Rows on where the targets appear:
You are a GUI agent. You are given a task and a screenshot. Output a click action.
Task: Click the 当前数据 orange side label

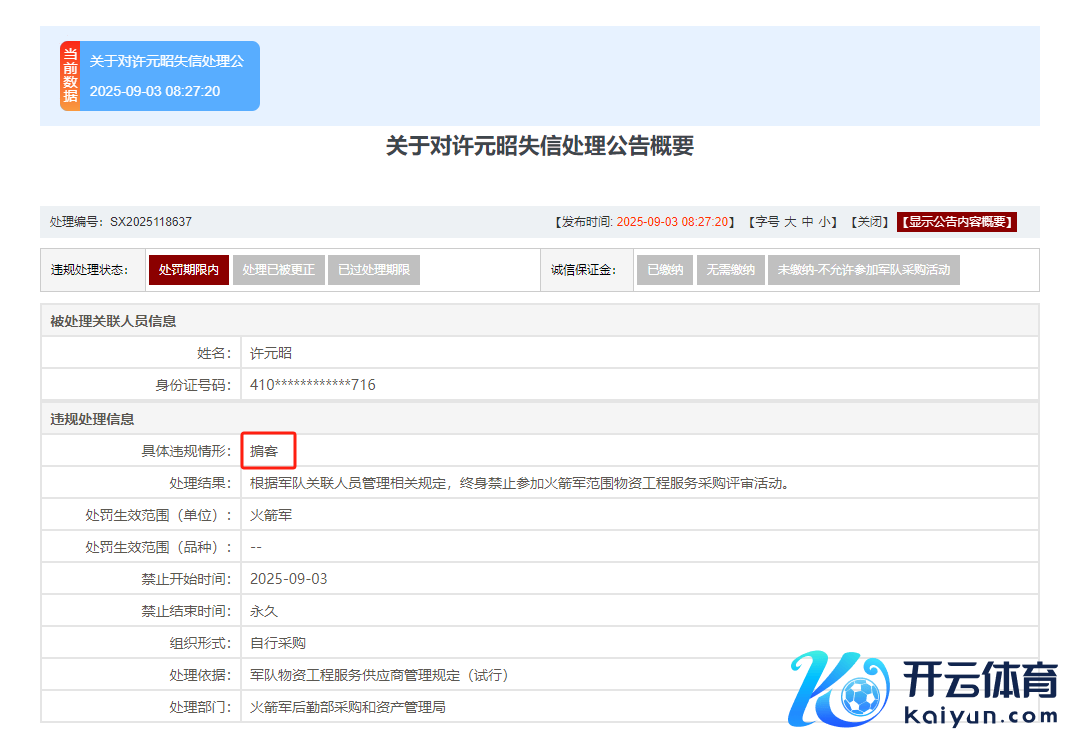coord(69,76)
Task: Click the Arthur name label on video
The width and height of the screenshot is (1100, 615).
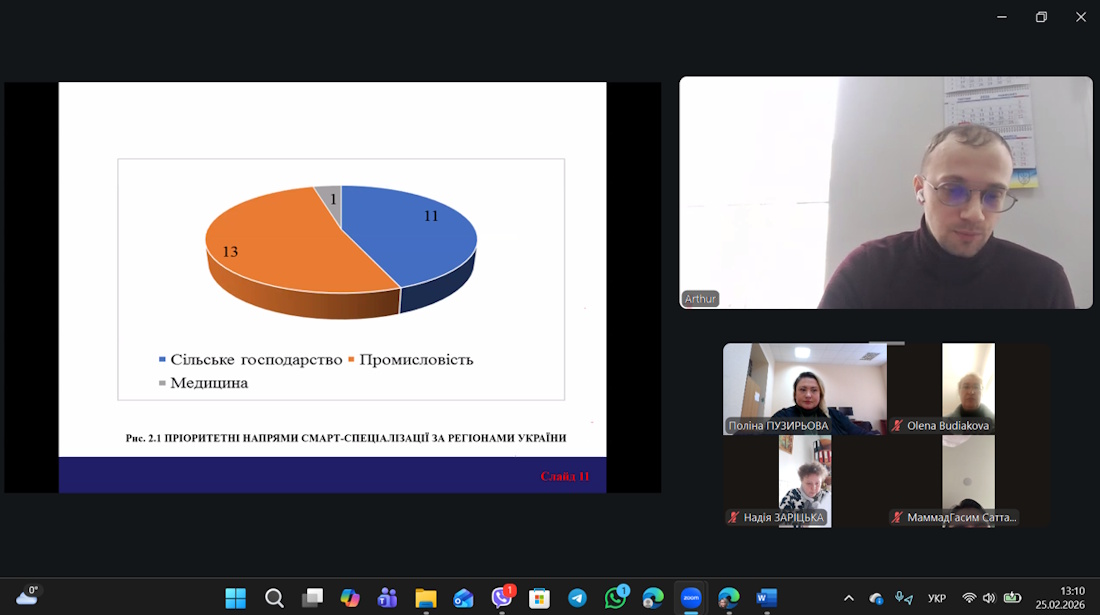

THE REQUEST:
Set down every line of the data above word for word, leaving out the pictures.

RESPONSE TO THIS TASK:
You are a GUI agent. You are given a task and a screenshot. Output a click action.
Task: Click the 当前数据 orange side label

coord(69,76)
Task: Click the Arthur name label on video
The width and height of the screenshot is (1100, 615).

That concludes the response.